[UA] The d20 system and Pop-magic
John Nephew
john at atlas-games.com
Fri Nov 3 10:28:44 PST 2000
> Yep. Apparently the folks at Chaosium got up one day and thought "Hm... I
guess
> today is a good day to give away the store." Really, I'm just baffled.
Are you kidding? (It's a serious, not rhetorical, question.)
> Eh... the idea of D20 UA makes me a bit uneasy, and not just 'cause of
some prima
> donna fear that the magnificent tone of my innovative mechanics will be
lost, blah
> blah. No, what worries me a bit is that (1) doing a D20 UA would obligate
future
> UA stuff to have two sets of stats and two mechanical writeups for
EVERYTHING.
> No matter which system you use, you'll be going "Exactly half of this shit
is worthless
> to me."
That would be what you might call a "high class problem," as Jerry Corrick
says. If there's pressure for two sets of stats, it's almost certainly
because the D20 book sold some significant large multiple of the original
book, and adding those second stats would mean doubling all the print runs
and royalty checks. You can bet they wouldn't be included just for
giggles... As for bloating the page count, the larger print runs could
allow you to keep the retail price in check while increasing the page count.

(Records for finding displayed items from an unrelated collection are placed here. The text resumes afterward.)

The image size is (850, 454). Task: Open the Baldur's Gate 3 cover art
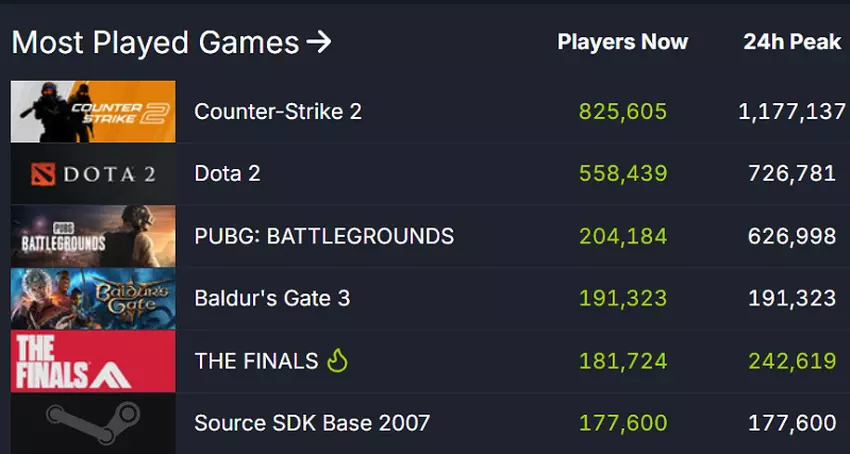click(x=93, y=298)
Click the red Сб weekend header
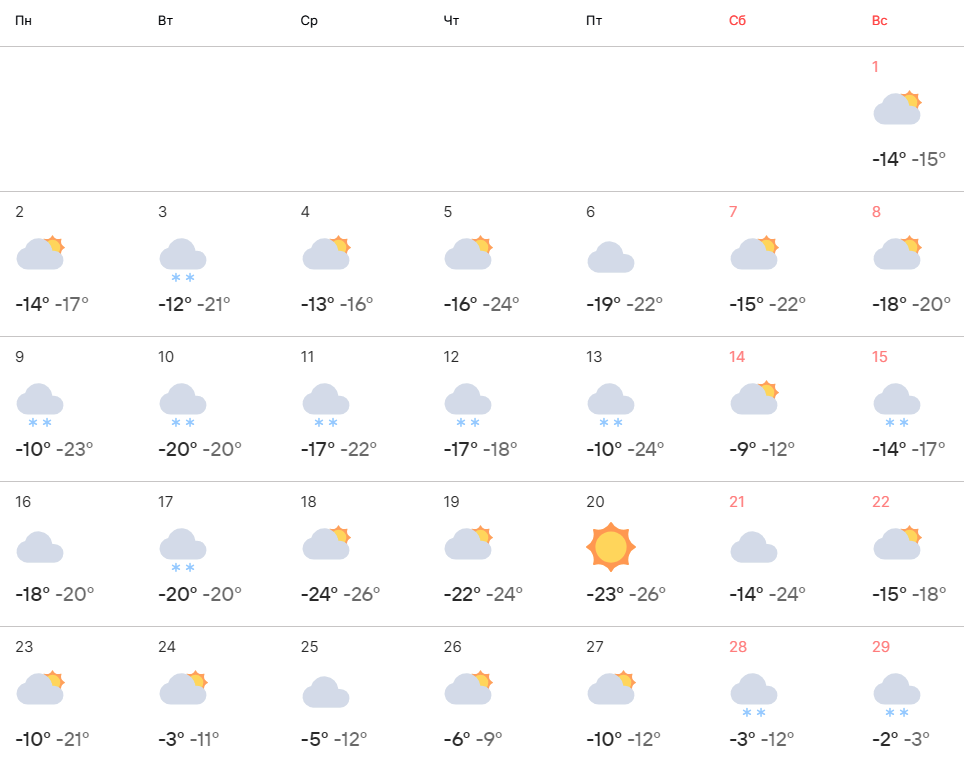Image resolution: width=964 pixels, height=768 pixels. 737,21
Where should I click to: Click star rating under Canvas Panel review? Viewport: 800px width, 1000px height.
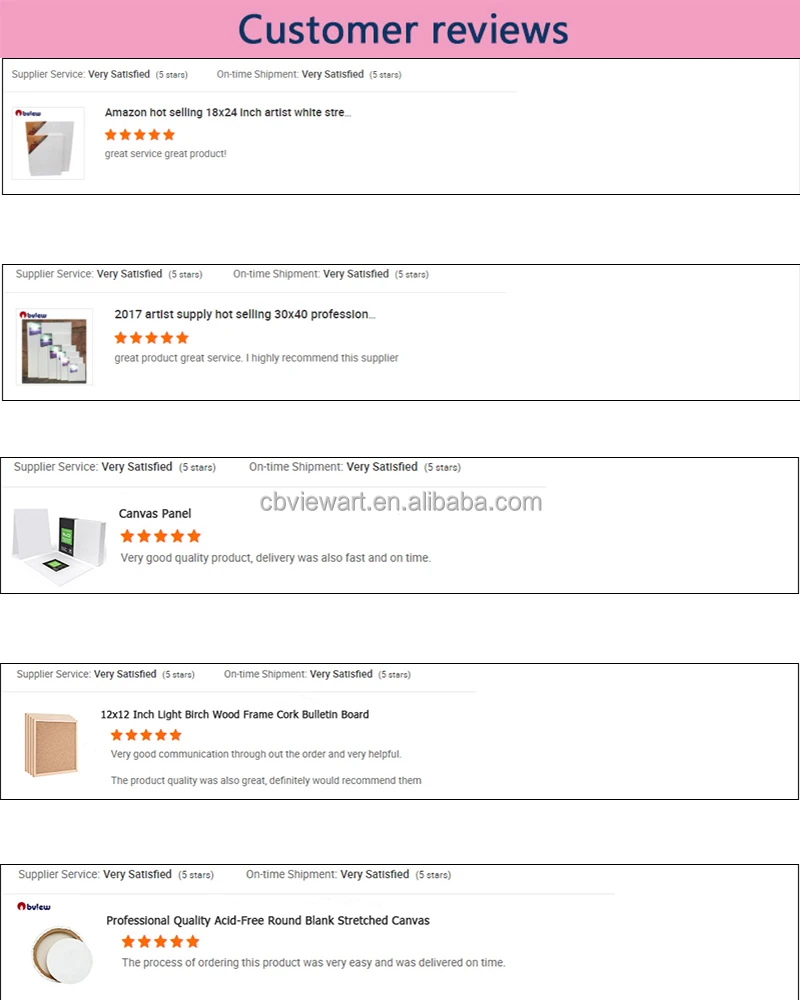(x=160, y=536)
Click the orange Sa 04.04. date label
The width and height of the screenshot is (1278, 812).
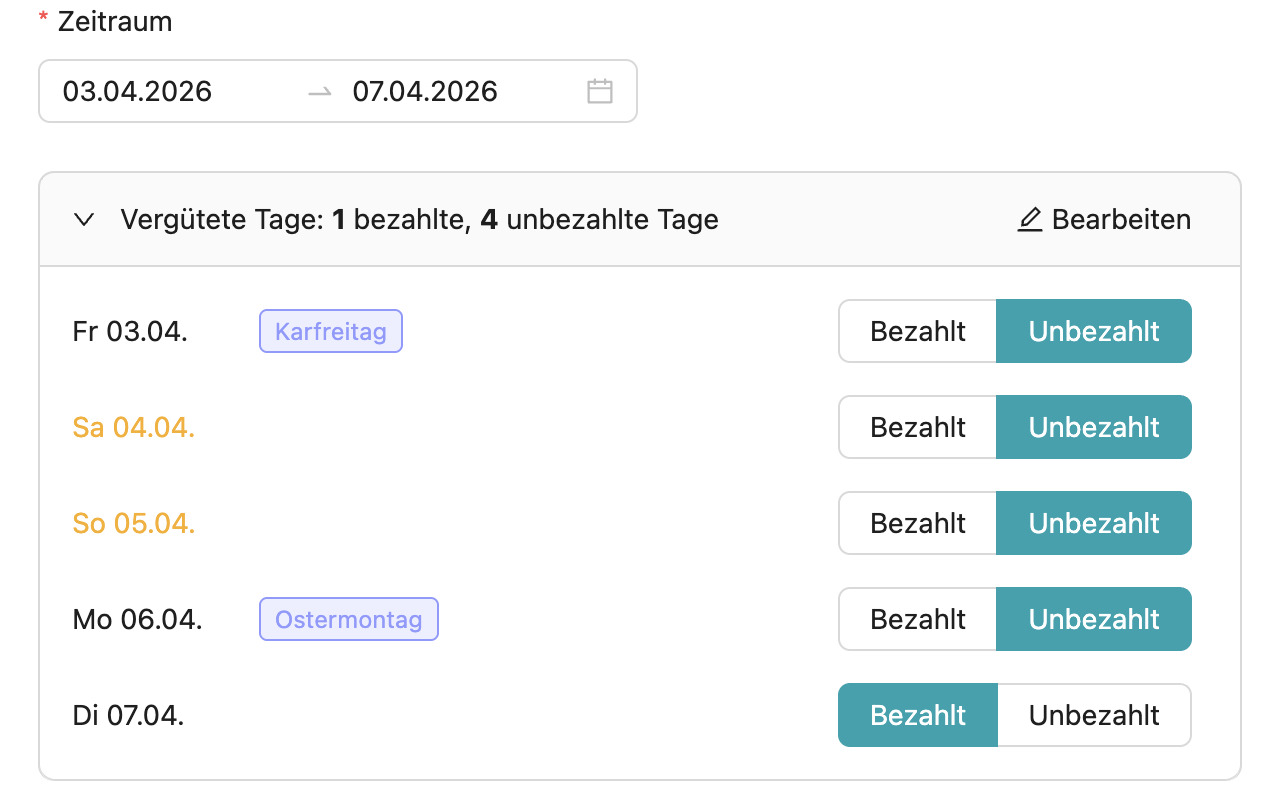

(Those larger print runs allowed us to do Thieves in the Forest as 24 pages
plus a two-sided 17x22 two-color poster map...for $8.95 retail, a dollar
less than WotC charges for 32-page B&W interior adventures. Let's just say
that such a booklet/map combo would not be viable for the UA line.)

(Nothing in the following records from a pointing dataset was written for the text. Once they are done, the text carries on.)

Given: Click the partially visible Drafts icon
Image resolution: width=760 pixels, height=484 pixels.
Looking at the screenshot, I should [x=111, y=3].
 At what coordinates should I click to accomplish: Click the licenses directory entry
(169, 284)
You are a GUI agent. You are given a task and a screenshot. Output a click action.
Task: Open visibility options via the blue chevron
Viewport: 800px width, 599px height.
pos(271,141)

> I'm also concerned that (2) with a D20 UA out there, you'll get a slew of
off-brand
> UA material floating around. "What, you mean Atlas didn't publish that
Naked
> Goddess flip book? Huh. Oh yeah, you can see the logo from Two Dipshits
> Studios. I guess they figured that it was open source, what with being
D20 an' all."
> Granted, that assumes that enough people care about UA to rip it off, but
it's still a
> worry.
Not a worry--at least, not any more than it's an issue TODAY, when Two
Dipshits Studios could go out and publish the same thing. They would be
equally in violation of the UA intellectual property, just as someone who
publishes The Pornographer's Guide to the Forgotten Realms would be
violating WotC's rights, D20/open gaming license or no. There may be more
of a worry of rip-offs, however, simply as a result of more copies being in
circulation and thus available to come to the attention of morons and IP
pirates.
> Don't get me wrong: I think D20 is a noble experiment and has the
potential to be
> very cool. But I feel a lot better about making new settings and systems
that fit the
> mechanics, rather than trying to shoehorn existing games back into a D20
mold.
Possibly so. In any case, open to speculative discussions either way.

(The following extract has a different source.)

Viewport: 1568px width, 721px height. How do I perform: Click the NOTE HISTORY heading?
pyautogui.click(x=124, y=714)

People will have to actually do some projects for anyone to have real data
to go by. Maybe D20 conversion books and dual-system supplements will not
have any significant success. I don't think UA, with its modern setting,
would be my first choice for experimenting -- at least not until the Cthulhu
D20 book is out, establishing a baseline for modern horror D20 system rules.